Neurochemical and behavioral effects of m-CPP in a rat model of tardive dyskinesia.

Present study was designed to monitor the responsiveness of 5HT (5-Hydroxytryptamine) -2C receptors following the long-term administration of haloperidol in rats. Effects of m-CPP (meta-Chlorophenyl piperazine) were monitored 48 h after withdrawal from repeated (twice a day for 5 week) administration of haloperidol (at the dose of 1 mg/kg). Vacuous chewing movements (VCMs) were monitored on weekly basis.
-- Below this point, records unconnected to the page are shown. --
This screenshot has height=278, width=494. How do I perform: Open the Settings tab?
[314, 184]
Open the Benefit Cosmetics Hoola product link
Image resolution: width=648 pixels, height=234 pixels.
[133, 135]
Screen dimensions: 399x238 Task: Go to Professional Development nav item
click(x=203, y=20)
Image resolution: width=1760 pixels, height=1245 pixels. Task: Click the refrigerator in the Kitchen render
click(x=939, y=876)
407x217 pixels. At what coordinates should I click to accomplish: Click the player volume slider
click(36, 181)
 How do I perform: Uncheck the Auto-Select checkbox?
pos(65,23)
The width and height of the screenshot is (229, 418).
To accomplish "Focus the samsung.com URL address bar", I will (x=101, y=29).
Two days after withdrawal, animals were injected with saline (1 ml/kg of body weight) or m-CPP (3 mg/kg of body weight). Activities in open field and light dark activity box were monitored 15 and 30 min post injection respectively. Animals were then decapitated (4 h post injection) to collect dorsal striatum (DS) samples for the neurochemical analysis by HPLC-EC (High Performance Liquid Chromatography with Electrochemical detection) method. Results from the present study showed significant hypolocomotive effect of m-CPP (p<0.05) in both repeated haloperidol as well as repeated saline injected rats. Neurochemical analysis of DS by HPLC-EC method showed that administration of m-CPP significantly (p<0.05) decreased 5-HIAA (5-Hydroxyindol acetic acid) in repeated haloperidol injected rats. In conclusion, present study provides evidence that 5HT-2C receptors become hypersensitive in a rat model of Tardive Dyskinesia (TD). These findings have potential implication in the treatment of TD and attenuation of EPS induced by typical neuroleptics.